Friday, November 21, 2008

THE RIFLEMAN RECOMMENDS:

MR. FREEDOM

Life gets pretty lonely out here on the range. Seldom anyone to talk to, much less any kind of entertainment. That's why I was so delighted when I recently discovered a parcel from an old trail mate in the post. Inside, The Delirious Fictions of William Klein. The fine folks at Eclipse have released a boxed set containing the three fiction films of noted shutterbug and expat filmmaker William Klein. All of ‘em are worth a watch. But my favorite by far is Mr. Freedom, Klein’s ferocious satire of American foreign policy in the 1960s (and, by extension, the 1980s and the early 2000s).
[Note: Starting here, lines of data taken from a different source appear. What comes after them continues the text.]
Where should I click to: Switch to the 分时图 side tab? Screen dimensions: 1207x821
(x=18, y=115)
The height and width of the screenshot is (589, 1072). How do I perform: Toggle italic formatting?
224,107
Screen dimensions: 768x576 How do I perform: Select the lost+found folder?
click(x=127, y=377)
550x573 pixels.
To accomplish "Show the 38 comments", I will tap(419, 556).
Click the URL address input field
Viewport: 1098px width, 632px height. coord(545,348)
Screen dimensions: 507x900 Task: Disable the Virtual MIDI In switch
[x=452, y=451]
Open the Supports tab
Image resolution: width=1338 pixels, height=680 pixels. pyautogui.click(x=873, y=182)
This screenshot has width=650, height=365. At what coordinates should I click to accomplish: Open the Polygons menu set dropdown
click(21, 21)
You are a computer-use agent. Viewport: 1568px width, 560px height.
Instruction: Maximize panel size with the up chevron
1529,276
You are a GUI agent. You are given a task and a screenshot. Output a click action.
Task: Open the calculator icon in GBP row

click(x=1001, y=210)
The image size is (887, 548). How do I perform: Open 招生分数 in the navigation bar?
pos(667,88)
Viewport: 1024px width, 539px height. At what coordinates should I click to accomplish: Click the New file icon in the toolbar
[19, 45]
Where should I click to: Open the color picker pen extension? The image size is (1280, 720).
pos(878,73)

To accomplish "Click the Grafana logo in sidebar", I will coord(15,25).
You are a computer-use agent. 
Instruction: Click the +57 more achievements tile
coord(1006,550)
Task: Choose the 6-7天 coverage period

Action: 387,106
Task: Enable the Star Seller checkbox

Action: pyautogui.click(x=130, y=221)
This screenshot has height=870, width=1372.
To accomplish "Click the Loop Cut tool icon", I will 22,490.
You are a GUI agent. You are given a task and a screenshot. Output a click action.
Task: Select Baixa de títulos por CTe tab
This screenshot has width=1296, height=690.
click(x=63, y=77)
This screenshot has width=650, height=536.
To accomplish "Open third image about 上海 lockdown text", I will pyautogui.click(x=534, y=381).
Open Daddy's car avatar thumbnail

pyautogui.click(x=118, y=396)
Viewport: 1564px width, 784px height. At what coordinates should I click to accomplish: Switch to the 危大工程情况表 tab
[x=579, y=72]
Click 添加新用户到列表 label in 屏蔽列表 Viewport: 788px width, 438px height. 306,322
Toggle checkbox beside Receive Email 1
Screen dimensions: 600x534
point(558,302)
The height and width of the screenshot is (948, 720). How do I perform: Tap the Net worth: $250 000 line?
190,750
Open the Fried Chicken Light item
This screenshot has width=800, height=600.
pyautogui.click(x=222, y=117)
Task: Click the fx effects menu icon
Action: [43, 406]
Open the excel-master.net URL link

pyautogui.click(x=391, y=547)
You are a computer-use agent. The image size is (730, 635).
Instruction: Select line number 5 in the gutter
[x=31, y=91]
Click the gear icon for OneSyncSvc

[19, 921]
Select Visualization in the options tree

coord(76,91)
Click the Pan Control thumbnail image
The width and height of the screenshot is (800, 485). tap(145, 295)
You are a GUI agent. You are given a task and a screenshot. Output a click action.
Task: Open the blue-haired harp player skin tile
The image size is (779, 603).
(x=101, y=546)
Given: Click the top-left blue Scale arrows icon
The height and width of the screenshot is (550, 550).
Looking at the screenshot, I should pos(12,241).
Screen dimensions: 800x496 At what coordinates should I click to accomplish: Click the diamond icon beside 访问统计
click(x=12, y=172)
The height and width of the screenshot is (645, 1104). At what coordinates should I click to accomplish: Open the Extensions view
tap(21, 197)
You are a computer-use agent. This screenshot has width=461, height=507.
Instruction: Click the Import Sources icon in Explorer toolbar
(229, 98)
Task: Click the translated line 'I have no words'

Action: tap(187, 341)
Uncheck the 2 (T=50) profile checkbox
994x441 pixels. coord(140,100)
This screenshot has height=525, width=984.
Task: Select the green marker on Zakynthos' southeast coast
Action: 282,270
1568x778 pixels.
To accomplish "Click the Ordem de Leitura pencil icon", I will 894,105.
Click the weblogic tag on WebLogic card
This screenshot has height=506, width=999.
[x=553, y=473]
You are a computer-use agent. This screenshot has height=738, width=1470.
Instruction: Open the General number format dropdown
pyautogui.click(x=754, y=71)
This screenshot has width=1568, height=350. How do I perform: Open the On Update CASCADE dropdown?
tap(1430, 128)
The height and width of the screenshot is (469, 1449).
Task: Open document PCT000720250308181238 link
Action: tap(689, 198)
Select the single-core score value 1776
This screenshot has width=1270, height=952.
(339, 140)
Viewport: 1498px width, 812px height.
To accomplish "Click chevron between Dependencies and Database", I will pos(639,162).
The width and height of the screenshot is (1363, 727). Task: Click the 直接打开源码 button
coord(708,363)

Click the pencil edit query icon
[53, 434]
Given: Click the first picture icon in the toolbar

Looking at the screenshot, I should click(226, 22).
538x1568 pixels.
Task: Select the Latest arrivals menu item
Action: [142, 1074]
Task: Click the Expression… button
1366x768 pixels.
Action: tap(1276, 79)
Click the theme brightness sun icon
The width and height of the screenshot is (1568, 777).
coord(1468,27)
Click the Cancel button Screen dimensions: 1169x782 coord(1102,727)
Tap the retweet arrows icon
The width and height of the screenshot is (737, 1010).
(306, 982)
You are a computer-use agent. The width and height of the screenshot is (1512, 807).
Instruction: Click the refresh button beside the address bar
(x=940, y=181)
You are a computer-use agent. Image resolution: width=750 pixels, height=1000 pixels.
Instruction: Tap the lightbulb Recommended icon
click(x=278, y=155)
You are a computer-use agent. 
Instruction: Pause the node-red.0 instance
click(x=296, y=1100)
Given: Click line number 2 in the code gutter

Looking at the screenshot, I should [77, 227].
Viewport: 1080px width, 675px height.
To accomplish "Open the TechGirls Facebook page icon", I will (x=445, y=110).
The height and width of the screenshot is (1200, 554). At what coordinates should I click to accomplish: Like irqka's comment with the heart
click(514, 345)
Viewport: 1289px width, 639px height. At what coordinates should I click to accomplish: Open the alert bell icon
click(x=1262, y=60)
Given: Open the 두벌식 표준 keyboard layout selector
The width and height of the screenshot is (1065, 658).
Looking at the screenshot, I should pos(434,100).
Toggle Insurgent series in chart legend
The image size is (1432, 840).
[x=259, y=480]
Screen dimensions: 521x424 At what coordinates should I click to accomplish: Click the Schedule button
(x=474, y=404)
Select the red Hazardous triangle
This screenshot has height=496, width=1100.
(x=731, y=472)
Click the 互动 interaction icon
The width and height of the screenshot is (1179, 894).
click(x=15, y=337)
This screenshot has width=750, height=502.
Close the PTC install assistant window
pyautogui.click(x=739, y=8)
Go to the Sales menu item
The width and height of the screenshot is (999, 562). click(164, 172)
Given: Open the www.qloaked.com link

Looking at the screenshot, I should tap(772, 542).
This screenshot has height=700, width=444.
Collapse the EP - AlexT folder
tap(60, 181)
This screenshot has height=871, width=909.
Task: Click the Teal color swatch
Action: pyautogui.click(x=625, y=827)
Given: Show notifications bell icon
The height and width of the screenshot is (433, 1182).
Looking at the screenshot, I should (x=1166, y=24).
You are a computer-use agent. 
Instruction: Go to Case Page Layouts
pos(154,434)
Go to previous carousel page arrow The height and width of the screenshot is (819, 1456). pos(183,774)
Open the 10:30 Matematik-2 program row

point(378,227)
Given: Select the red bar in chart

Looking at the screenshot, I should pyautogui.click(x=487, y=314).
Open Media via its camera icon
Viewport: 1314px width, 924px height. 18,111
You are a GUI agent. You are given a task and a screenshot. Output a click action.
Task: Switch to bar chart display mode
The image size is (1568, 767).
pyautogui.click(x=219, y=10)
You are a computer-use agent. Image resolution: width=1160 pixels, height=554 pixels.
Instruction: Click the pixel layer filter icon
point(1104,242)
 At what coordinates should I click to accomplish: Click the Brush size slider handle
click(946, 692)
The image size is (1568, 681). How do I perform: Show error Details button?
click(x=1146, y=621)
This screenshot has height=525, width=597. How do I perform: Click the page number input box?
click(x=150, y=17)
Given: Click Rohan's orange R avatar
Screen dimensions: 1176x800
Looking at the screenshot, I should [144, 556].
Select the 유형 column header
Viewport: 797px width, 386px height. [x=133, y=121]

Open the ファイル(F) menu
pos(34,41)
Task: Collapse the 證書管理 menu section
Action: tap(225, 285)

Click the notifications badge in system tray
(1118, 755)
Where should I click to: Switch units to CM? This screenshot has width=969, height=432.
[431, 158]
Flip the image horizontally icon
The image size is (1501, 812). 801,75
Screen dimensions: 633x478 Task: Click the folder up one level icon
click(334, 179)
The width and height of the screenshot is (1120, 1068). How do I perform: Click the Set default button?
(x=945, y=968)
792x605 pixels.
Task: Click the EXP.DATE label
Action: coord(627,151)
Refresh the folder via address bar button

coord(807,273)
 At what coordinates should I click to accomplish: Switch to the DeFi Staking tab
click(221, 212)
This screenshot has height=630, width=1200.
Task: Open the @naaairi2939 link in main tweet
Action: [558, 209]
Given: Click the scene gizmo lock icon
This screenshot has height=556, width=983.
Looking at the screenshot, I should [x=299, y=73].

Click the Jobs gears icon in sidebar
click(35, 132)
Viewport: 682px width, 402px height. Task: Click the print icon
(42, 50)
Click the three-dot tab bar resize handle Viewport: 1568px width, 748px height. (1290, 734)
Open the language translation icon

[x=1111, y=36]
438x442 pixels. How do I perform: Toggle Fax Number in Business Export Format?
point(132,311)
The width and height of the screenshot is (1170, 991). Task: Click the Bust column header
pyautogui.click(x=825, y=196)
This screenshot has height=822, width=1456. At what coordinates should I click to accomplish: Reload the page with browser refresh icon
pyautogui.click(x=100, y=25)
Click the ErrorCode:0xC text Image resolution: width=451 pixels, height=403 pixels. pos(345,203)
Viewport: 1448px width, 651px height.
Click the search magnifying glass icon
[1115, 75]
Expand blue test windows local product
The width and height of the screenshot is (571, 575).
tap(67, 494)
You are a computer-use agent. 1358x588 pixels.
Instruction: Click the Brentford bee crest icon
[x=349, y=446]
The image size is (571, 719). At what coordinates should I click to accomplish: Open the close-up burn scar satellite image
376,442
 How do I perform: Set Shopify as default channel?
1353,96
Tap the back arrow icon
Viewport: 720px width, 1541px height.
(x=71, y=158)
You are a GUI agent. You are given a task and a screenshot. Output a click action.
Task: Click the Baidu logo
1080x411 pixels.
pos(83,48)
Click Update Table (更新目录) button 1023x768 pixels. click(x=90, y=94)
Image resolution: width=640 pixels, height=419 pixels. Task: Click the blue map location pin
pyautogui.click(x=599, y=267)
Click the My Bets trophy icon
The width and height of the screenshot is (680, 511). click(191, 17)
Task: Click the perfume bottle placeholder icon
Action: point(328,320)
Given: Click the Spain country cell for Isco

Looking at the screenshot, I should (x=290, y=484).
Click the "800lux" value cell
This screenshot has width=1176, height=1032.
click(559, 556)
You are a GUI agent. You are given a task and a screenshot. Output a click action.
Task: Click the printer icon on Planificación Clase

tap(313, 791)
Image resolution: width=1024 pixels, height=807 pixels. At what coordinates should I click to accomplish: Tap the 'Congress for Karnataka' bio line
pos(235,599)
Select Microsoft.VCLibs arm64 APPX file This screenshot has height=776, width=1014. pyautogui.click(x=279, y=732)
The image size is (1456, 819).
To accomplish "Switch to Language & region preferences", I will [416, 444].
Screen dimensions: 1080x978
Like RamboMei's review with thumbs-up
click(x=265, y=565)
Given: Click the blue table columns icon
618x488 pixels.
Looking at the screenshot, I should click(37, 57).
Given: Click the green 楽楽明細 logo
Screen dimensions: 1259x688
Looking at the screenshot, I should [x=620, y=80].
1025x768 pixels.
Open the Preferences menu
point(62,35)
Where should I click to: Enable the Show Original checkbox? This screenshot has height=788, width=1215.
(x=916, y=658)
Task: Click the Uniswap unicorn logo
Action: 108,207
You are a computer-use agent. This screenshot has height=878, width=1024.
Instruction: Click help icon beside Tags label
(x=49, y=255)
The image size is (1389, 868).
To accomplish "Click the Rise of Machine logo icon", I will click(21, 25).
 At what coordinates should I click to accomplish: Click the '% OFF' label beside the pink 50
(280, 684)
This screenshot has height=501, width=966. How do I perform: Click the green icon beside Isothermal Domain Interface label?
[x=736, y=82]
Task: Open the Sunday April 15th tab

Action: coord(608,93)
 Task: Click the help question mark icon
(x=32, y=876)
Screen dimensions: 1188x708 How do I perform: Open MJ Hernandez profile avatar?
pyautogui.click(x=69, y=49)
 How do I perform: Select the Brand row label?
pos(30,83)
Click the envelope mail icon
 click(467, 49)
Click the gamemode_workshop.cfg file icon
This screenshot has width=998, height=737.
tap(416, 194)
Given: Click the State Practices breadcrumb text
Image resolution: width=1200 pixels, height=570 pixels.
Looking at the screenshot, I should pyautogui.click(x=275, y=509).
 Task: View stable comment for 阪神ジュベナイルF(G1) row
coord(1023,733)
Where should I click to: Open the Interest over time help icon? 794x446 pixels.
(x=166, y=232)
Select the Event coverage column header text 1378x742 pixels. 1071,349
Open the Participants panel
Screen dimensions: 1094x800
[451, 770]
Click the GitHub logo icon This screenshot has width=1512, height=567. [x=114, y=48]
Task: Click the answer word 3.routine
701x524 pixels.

It’s impossible not to laugh at the wild, amped-up buffoonery as uber-American superhero Mr. Freedom becomes a one-man occupying force to rid France from the red Commie scourge. But every laugh comes with an uncomfortable pang of recognition. One can’t help but see George W. Bush as the titular red, white, and blue clad bubba, his unhealthy idealistic balance of jingoism and xenophobia threatening to destroy everything he professes to defend.

In this so-called year of change, Klein's poisonous cynicism is almost enough to knock the idealism right out of you by bolstering the distressing old adage "the more things change, the more they stay the same." In four decades, it’s only the style and not the substance of Mr. Freedom that has aged. Its trenchant humor remains thoroughly current. While recent events suggest that America just had a collective laugh at Mr. Freedom in all his incarnations, I'm pretty sure Klein, like me, is a "see-it-to-believe-it" kind of guy.

1 comment:

Michael Koresky said...

Mr. Freedom is amazing...like Monty Python with a social conscience and heavy-duty political intent. A favorite moment: when Mr. F sprouts stigmata when he's feeling unappreciated for all his sacrifices. Love it. John Abbey, FYI, who plays Mr. F, was incidentally in Playtime. God knows who he was in it...I guess Guy in a Blue Suit, Number 4.